Most programming languages evolved from the limited selection of ASCII printable characters from the keys of early ASCII keyboards (which evolved from earlier typewriters and teletype machines)...

But these days we have Unicode -- a huge amount of potential symbols (and combinations of symbols!) that could be used in new programming languages (i.e., asterisk: '*', long used for multiplication could (finally!) be replaced with a true multiplication symbol: 'x' -- if an extended symbol space were used by the language...

Symbols could visually represent such things as loops, conditionals, variable declarations, etc., etc.

Pointers and pointer dereferencing (if the language supported it) -- could have their own symbols...

Would that be a good idea?

Well, if backwards ASCII compatibility is desired to run on old computers for whatever reason (in a future time when we need to revert back to older/simpler/more predictable systems because the AI's are out of control?) then maybe not...

But if we wanted graphical or quasi-graphical symbols to represent programming constructs more visually -- then maybe the idea has some merit...

Maybe a conversion program could be written that would convert between the new symbol set and ASCII, and maybe the programming language would be created to recognize both constructs...

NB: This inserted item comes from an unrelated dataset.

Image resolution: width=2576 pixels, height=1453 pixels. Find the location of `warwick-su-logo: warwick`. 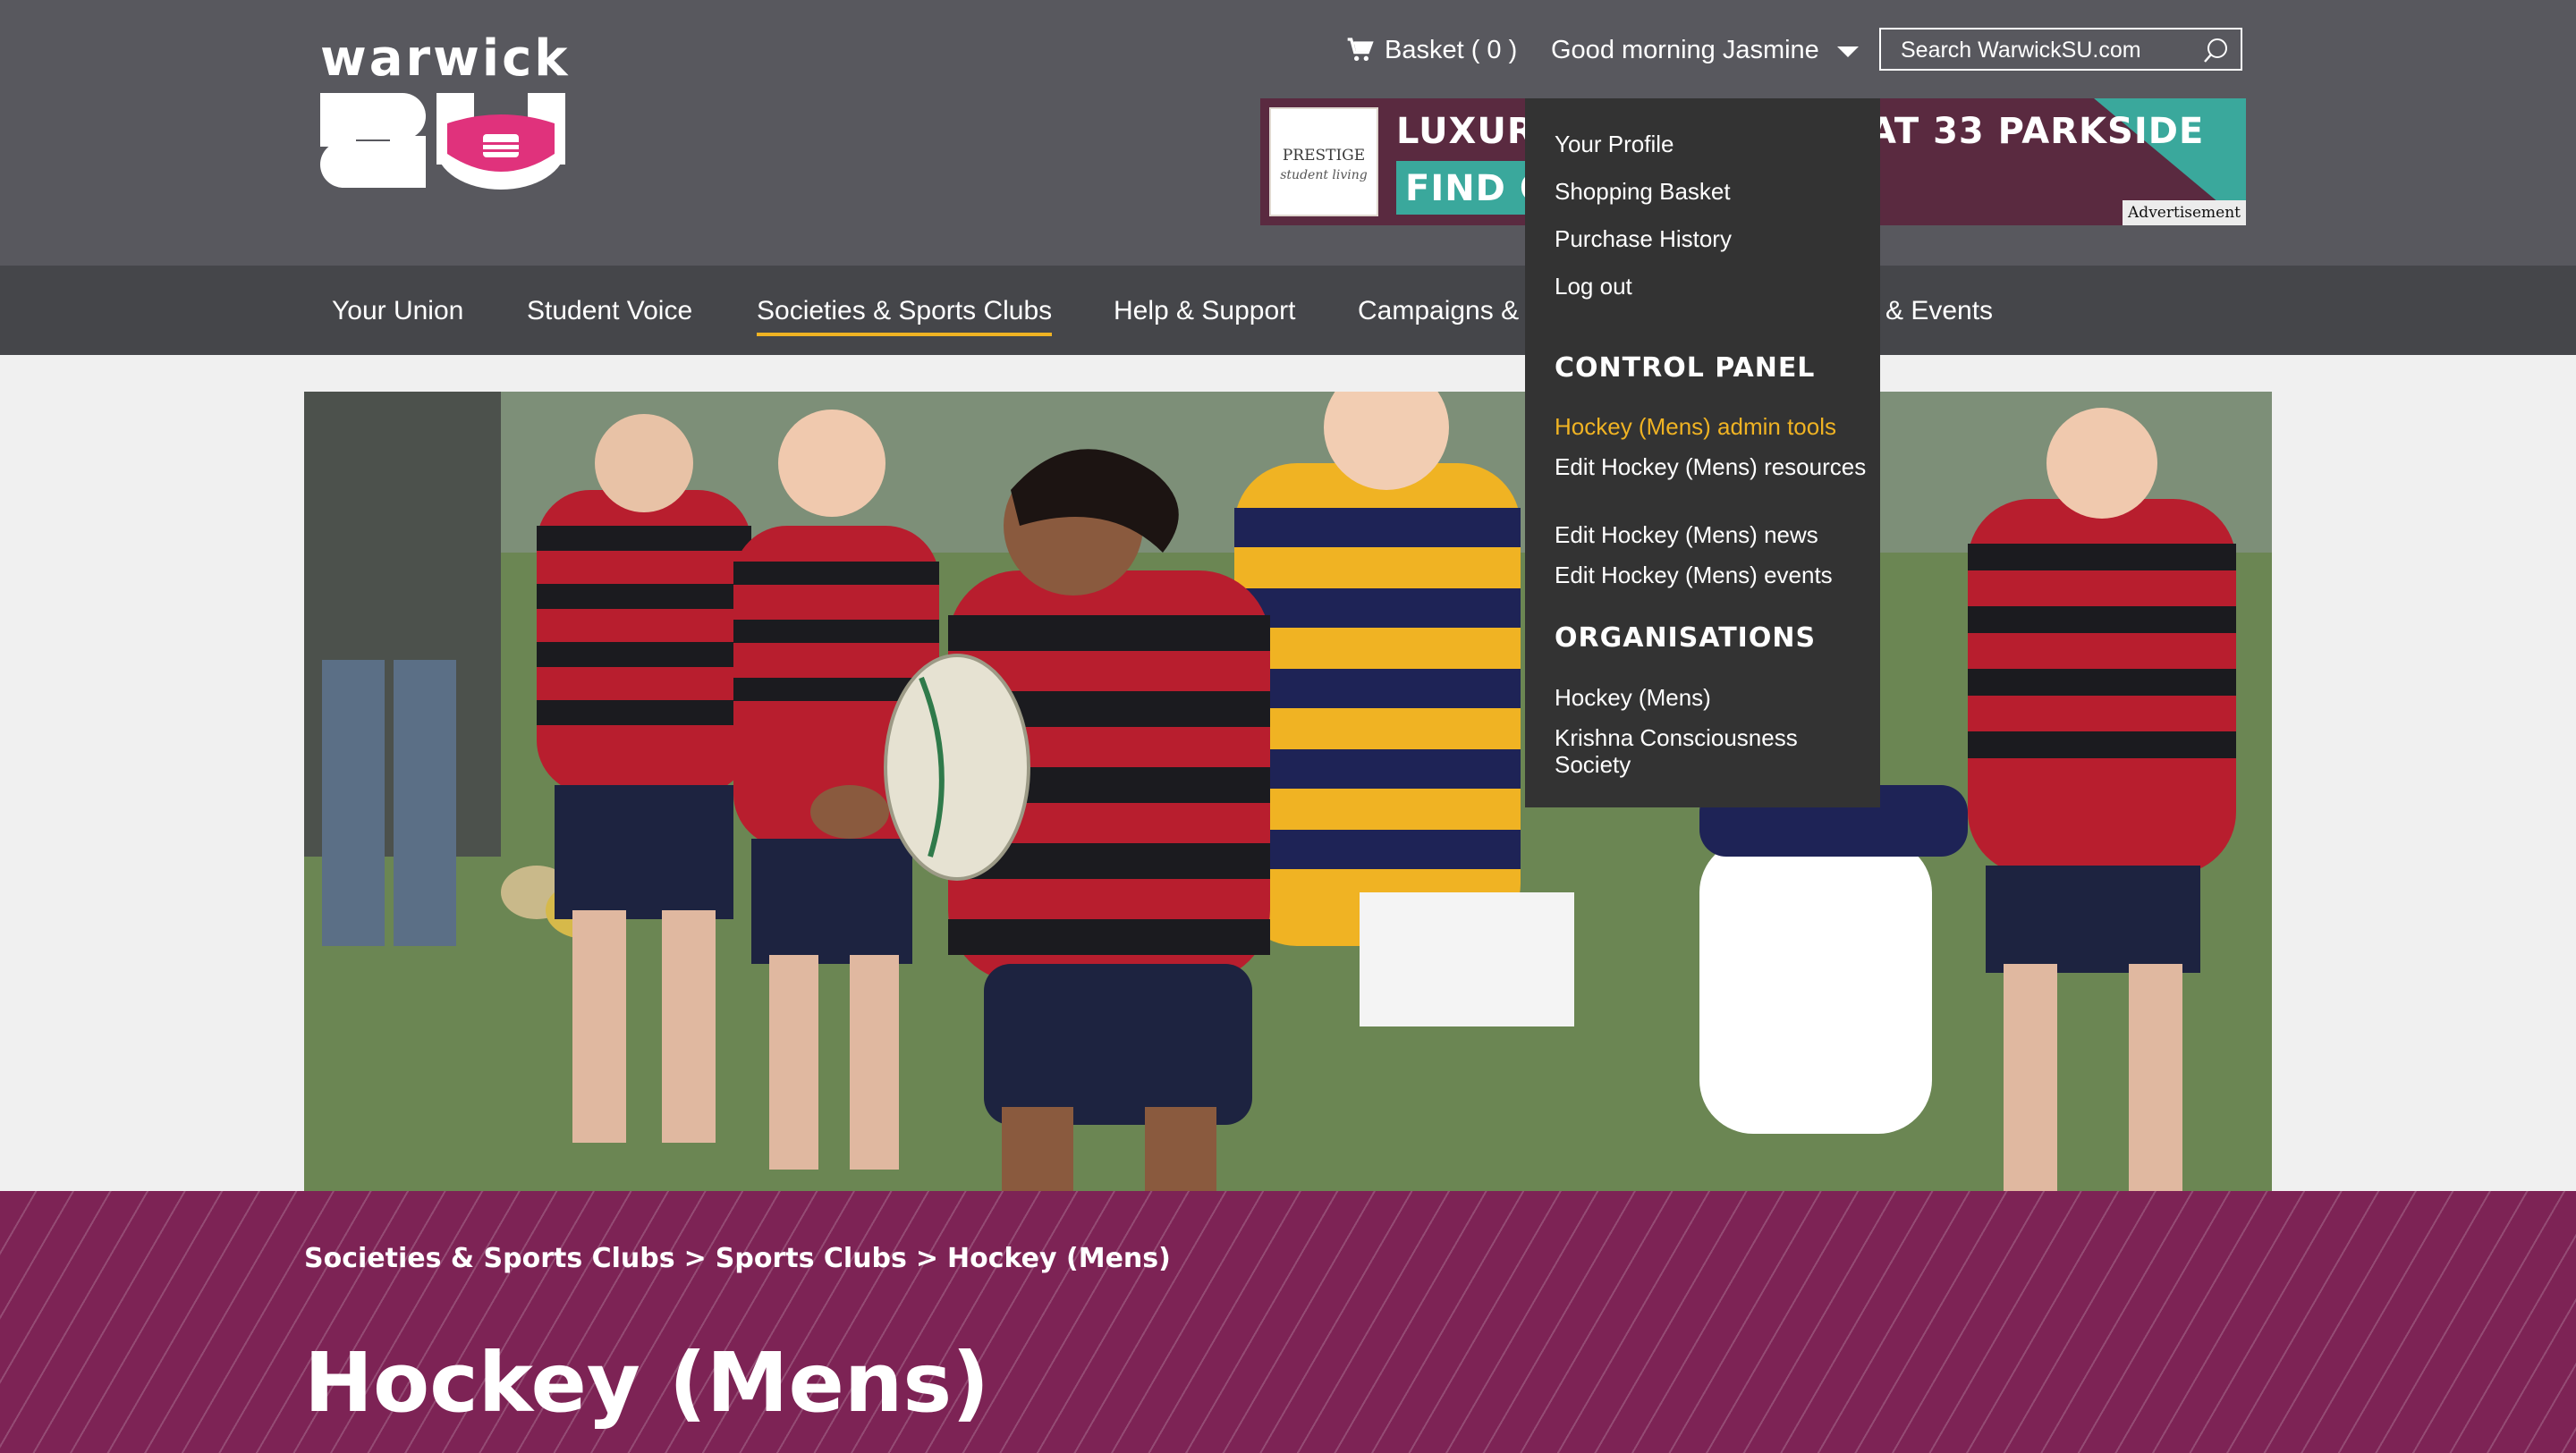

And yes, I know that there is the Scratch programming language -- but I'm not talking about quite that visual! :-) The language I envision would still be physically typed on a keyboard, as most are today...

Anyway, great looking typeface!

silversides - 3 days ago

It's gorgeous. Thank you.

edem - a day ago

does this support ligatures? or is it designed in a way that you dont need them?

adastra22 - 3 days ago

A rust example is conspicuously missing from the README.